Do you have pressers? Or finishers? This is nothing new, and there are various honest answers to these questions. Please allow me to touch on some of the differences and “shop talk” in our plants. First and foremost, was he or she trained through class workshops held by DLI or your regional, state and local associations? Maybe an expert trainer? Is their experience from learning on the job? Do they have good working habits as a finisher or sloppy pressing habits? Does it meet your particular criteria as a plant owner/manager or did they just learn bad habits from a presser instead of a genuine finisher. What does the handbook for employees for your cleaners say? You can set your own standards or accept the time held advice from DLI. The customer does not set the standard. Our industry does.
Take Care of These Employees for They Are Taking Care of You
My old friend, industry icon Ray Colucci used to equate quality finishing to high price drycleaning. I believe he was right. What say you? If you finished (mostly by hand) every garment at a low price you would soon go out of business. What does the handbook for employees for your drycleaning company say? Some operators are lucky enough to have found a gem dandy finisher without any formal training. Some finishers just seem to have a knack for knowing how a garment should look. These gems will look at a garment to see if they can improve the finished product. These finishers are rare as hen’s teeth. You want to take care of these employees because they are taking care of you.
A presser may not be anything more than a “bang & hang” person, or they may be the quality minded finisher you want so badly. A finisher will look for areas of special touch up and go out of their way to look twice for areas to touch up, but also being aware that too much steaming will cause problems. There are only a couple of types of garments that may benefit from occasional extra steam but the rule for steaming is 10-20 seconds. Mind you that nowhere in this writing do I want to downgrade a simple presser. They have their place in medium to low price cleaners. If you make fun of a simple presser, you have made an enemy and we don’t want to treat them as a polecat at a picnic!
A good finisher will observe and take the time to:
1. Look for double creases and attempt to remove the bad one using skill with water and an iron and turning the ladies’ slacks or men’s trousers inside out. Sometimes it is impossible to remove a bad crease due to dye crocking on an old crease line.
2. “Busting the seams” is old terminology for turning any garment inside out and ironing flat any scrunched up material that curls up and won’t lay flat. This is a critical and important step and of course, more time required. Pants pockets are ironed flat inside.,
3. Know how to properly block sweaters.
4. Pay special attention to areas around pockets, underarms, lapels, properly broken collars. That means the folding and ironing that collar on the proper crease line.
5. Bring back the nap to material that has been poorly pressed by someone else.
6. Take one final look at each garment after finishing and do any touch up that is needed.

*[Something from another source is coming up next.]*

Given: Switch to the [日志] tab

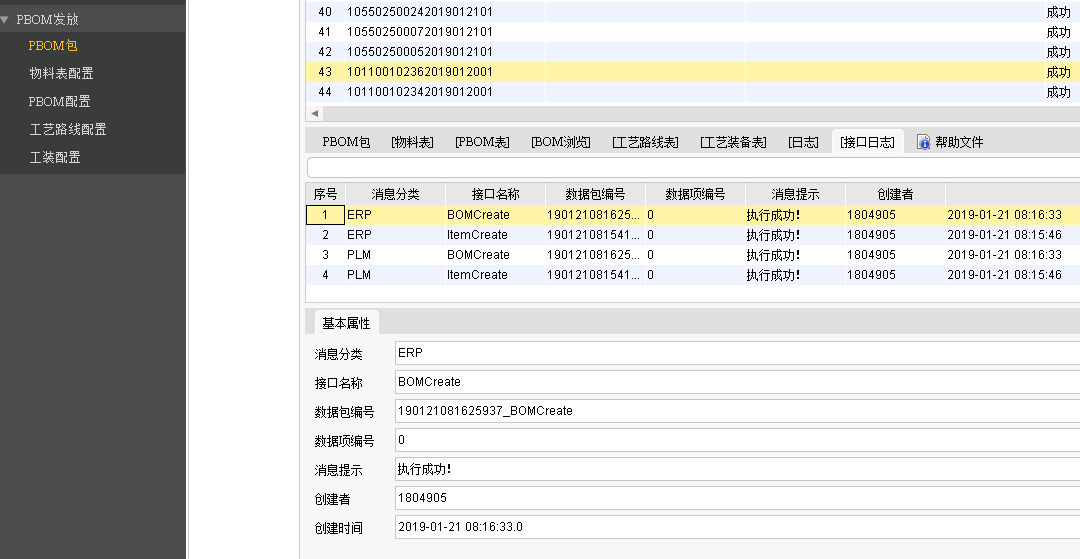Looking at the screenshot, I should 803,142.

7. Keep an eye out for stains that were overlooked by the drycleaner person when hanging/inspecting their loads. These stains will sometimes show up when a garment is steamed. Some bad habits I see out there is each department, inspection when hanging loads, finisher department and inspection/bagging department will pass the buck along and figure it is someone’s job to look for stains. Granted, the drycleaner person hanging the load should be the first and foremost person to look for stains before sending it out of their department. It’s their job first. Sadly, 95% of plants that I saw in my career would not be serious about looking for stains. They simply hang the garment and glance (maybe) for stains. Usually these stains get overlooked by the drycleaning person and the finisher leaving it to the (inspecting department to find out and the whole garment goes back to the spotter to start the whole process again. Wasted time and money on this obvious overlooked issue. I could write about it until the cow comes home and it will still continue to happen, justified in the owners’ mind that it is not an issue.
One industry writer wrote that the best finishing and stain removal only comes at the end of the day when the employee is pressing their own garments. They then come back on Monday as “just a presser” again! This was written by George Eliopoulos of Chicago some years back.

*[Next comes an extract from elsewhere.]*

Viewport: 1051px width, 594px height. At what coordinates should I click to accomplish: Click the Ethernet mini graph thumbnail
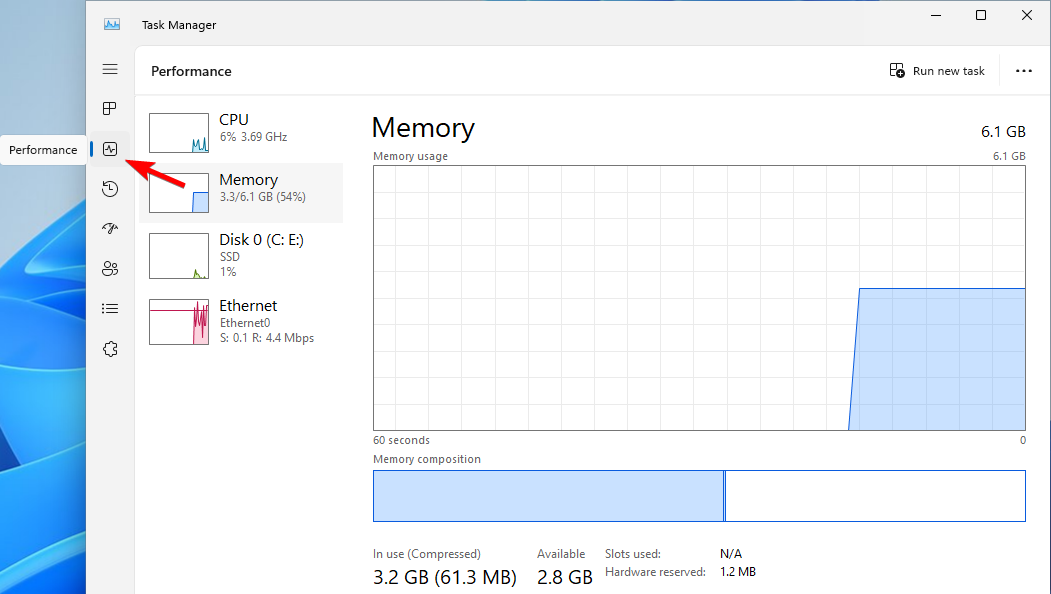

For the most part conscience employees will take care of your customer’s clothes as if they were their own. Disgruntled, low wage employees may carry their grudge into their departments and their work is a reflection of their attitude about their boss. I always figured it was worth a little extra money to keep them happy by small rewards such as a little cash or a prepaid card to that person’s favorite restaurant. I always observed my employees’ birthday in some way. And for those who know the old cowboy, you can be sure that I most always brought donuts! A happy employee is usually a trustworthy employee. Naturally, there are exceptions to every rule. So, go forth and examine your handbook as to what you have spelled out as your criteria of a properly processed garment through every department.
I’m headin’ to the wagon, these boots are killin’ me.